I have a number of CSV files with x, y, and z coordinates. These coordinates are not long/lat, but rather a distance from an origin. So within the CSV, there is a 0,0 origin, and all other x, y locations are a distance from that origin point in meters.
The x, and y values will be both negative and positive float values. The largest file I have is ~1.4 million data points, the smallest is ~20k.
The files represent an irregular shaped map of sorts. The distance values will not produce a uniform shape such as a rectangle, circle, etc. I need to generate a bounding box that fits the most area within the values that are contained within the csv files.
logically, here are the steps I want to take.
- Read the points from the file
- Get the minimum and maximum x coordinates
- get the minimum and maximum y coordinates.
- Use min/max coordinates to get a bounding rectangle with (xmin,ymin), (xmax,ymin), (xmin,ymax) and (xmax,ymax) that will contain the entirety of the values of the CSV file.
- Create a grid across that rectangle with a 1 m resolution.
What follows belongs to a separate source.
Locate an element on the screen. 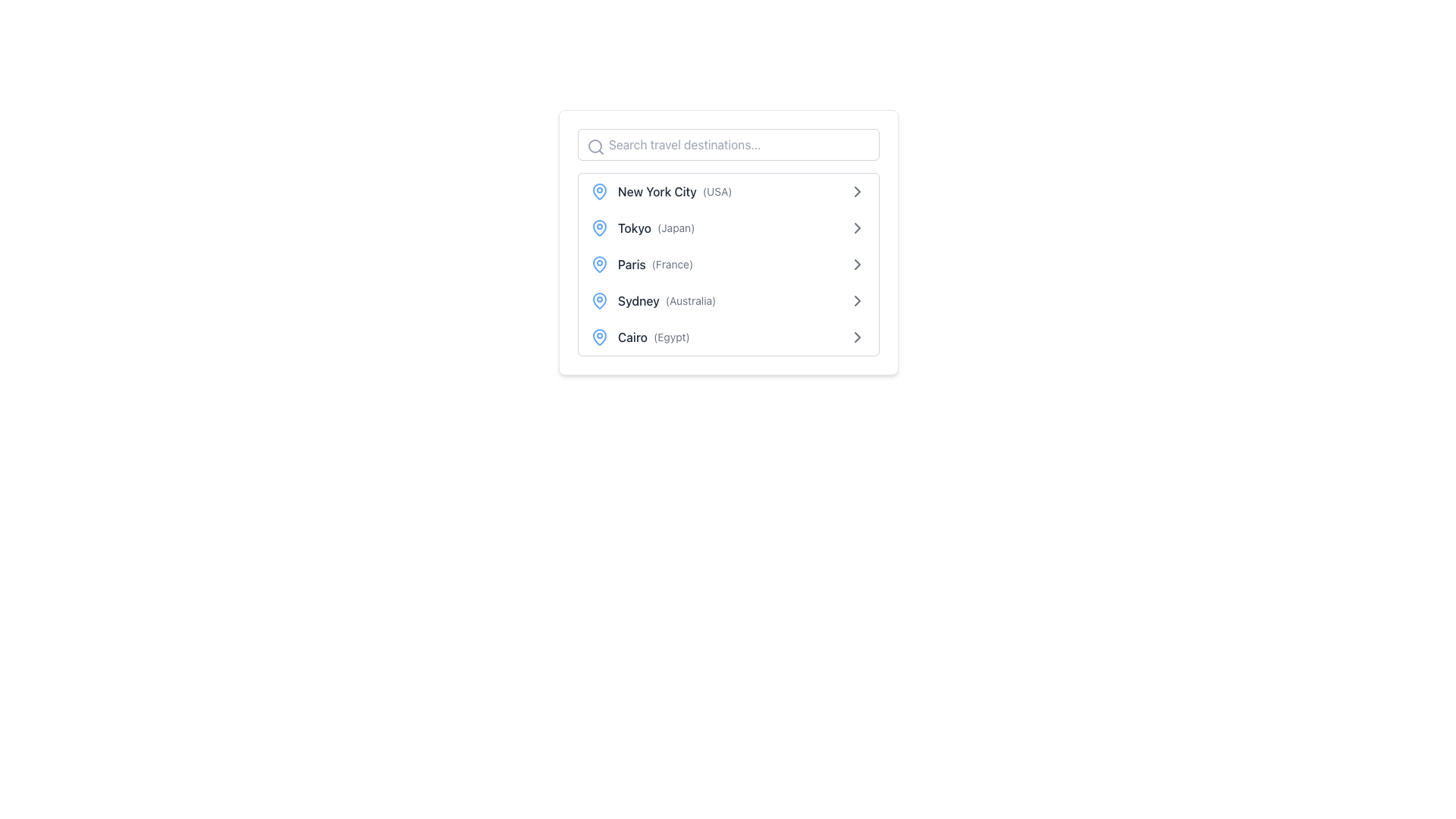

Set that grid as a boolean array for the occupancy.
- Round the map coordinates to the nearest integer.
- For every rounded map coordinate switch the occupancy to True.
- Use a morphological filter to erode the edges of the occupancy map.
- Now when a point is selected check the nearest integer value and whether it falls within the occupancy map.
I'm facing multiple issues, but thus far my biggest issue is memory resources. for some reason this script keeps dying with a SIGKILL, or at least I think that is what is occuring.
class GridBuilder:
"""_"""
def __init__(self, filename, search_radius) -> None:
"""..."""
self.filename = filename
self.search_radius = search_radius
self.load_map()
self.process_points()
def load_map(self):
"""..."""
data = np.loadtxt(self.filename, delimiter=",")
self.x_coord = data[:, 0]
self.y_coord = data[:, 1]
self.z_coord = data[:, 2]
def process_points(self):
"""..."""
min_x = math.floor(np.min(self.x_coord))
min_y = math.floor(np.min(self.y_coord))
max_x = math.floor(np.max(self.x_coord))
max_y = math.floor(np.max(self.y_coord))
int_x_coord = np.floor(self.x_coord).astype(np.int32)
int_y_coord = np.floor(self.y_coord).astype(np.int32)
x = np.arange(min_x, max_x, 1)
y = np.arange(min_y, max_y, 1)
xx, yy = np.meshgrid(x, y, copy=False)
if __name__ == "__main__":
"""..."""
MAP_FILE_DIR = r"/sample_data"
FILE = "testfile.csv"
fname = os.path.join(MAP_FILE_DIR, FILE)
builder = GridBuilder(fname, 500)
my plan was to take the grid with the coordinates and update each location with a dataclass.
@dataclass
class LocationData:
"""..."""
coord: list
occupied: bool
This identifies the grid location, and if its found within the CSV file map.
I understand this is going to be time consuming process, but I figured this would be my first attempt.
I know Stackoverflow generally dislikes attachements, but I figured it might be useful for a sample dataset of what I'm working with. So I've uploaded a file for sharing. test_file
UPDATE: the original code utilized itertools to generate a grid for each location. I ended up switching away from itertools, and utilized numpy meshgrid() instead. This caused the same issue, but meshgrid() has a copy parameter that can be set to False to preserver memory resources. this fixed the memory issue.